• _Your goal_:
Reproduce each of the following records without any deviation.

• _Provided records_:
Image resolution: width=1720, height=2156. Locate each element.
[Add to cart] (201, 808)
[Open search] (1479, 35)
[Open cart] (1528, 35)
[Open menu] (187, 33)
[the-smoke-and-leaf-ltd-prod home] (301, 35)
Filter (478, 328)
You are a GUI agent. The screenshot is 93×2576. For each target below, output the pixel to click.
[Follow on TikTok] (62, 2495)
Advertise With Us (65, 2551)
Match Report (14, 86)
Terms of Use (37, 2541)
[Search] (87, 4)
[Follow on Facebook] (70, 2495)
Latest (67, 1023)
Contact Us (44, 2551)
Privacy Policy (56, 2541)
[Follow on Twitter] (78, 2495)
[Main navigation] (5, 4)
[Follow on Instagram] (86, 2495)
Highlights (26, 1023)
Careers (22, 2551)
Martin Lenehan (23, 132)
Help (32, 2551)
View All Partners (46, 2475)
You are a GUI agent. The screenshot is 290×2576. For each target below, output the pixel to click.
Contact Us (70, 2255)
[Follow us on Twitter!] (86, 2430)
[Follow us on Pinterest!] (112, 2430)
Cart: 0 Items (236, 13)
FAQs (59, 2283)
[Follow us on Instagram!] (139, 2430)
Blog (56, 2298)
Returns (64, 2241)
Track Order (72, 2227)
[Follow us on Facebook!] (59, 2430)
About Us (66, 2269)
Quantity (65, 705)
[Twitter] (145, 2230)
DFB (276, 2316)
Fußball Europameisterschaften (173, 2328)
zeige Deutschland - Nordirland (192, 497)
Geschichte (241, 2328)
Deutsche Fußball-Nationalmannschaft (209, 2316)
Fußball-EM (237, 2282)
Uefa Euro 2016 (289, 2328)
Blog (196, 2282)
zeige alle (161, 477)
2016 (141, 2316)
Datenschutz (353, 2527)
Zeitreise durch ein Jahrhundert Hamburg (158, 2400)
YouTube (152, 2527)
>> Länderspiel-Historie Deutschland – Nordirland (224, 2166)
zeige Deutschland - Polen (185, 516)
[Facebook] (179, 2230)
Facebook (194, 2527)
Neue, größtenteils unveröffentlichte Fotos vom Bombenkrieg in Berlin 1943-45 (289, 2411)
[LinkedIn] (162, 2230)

• _Answer to the exercise_:
Image resolution: width=1720, height=2156. Locate each element.
[Add to cart] (201, 808)
[Open search] (1479, 35)
[Open cart] (1528, 35)
[Open menu] (187, 33)
[the-smoke-and-leaf-ltd-prod home] (301, 35)
Filter (478, 328)
You are a GUI agent. The screenshot is 93×2576. For each target below, output the pixel to click.
[Follow on TikTok] (62, 2495)
Advertise With Us (65, 2551)
Match Report (14, 86)
Terms of Use (37, 2541)
[Search] (87, 4)
[Follow on Facebook] (70, 2495)
Latest (67, 1023)
Contact Us (44, 2551)
Privacy Policy (56, 2541)
[Follow on Twitter] (78, 2495)
[Main navigation] (5, 4)
[Follow on Instagram] (86, 2495)
Highlights (26, 1023)
Careers (22, 2551)
Martin Lenehan (23, 132)
Help (32, 2551)
View All Partners (46, 2475)
You are a GUI agent. The screenshot is 290×2576. For each target below, output the pixel to click.
Contact Us (70, 2255)
[Follow us on Twitter!] (86, 2430)
[Follow us on Pinterest!] (112, 2430)
Cart: 0 Items (236, 13)
FAQs (59, 2283)
[Follow us on Instagram!] (139, 2430)
Blog (56, 2298)
Returns (64, 2241)
Track Order (72, 2227)
[Follow us on Facebook!] (59, 2430)
About Us (66, 2269)
Quantity (65, 705)
[Twitter] (145, 2230)
DFB (276, 2316)
Fußball Europameisterschaften (173, 2328)
zeige Deutschland - Nordirland (192, 497)
Geschichte (241, 2328)
Deutsche Fußball-Nationalmannschaft (209, 2316)
Fußball-EM (237, 2282)
Uefa Euro 2016 (289, 2328)
Blog (196, 2282)
zeige alle (161, 477)
2016 (141, 2316)
Datenschutz (353, 2527)
Zeitreise durch ein Jahrhundert Hamburg (158, 2400)
YouTube (152, 2527)
>> Länderspiel-Historie Deutschland – Nordirland (224, 2166)
zeige Deutschland - Polen (185, 516)
[Facebook] (179, 2230)
Facebook (194, 2527)
Neue, größtenteils unveröffentlichte Fotos vom Bombenkrieg in Berlin 1943-45 (289, 2411)
[LinkedIn] (162, 2230)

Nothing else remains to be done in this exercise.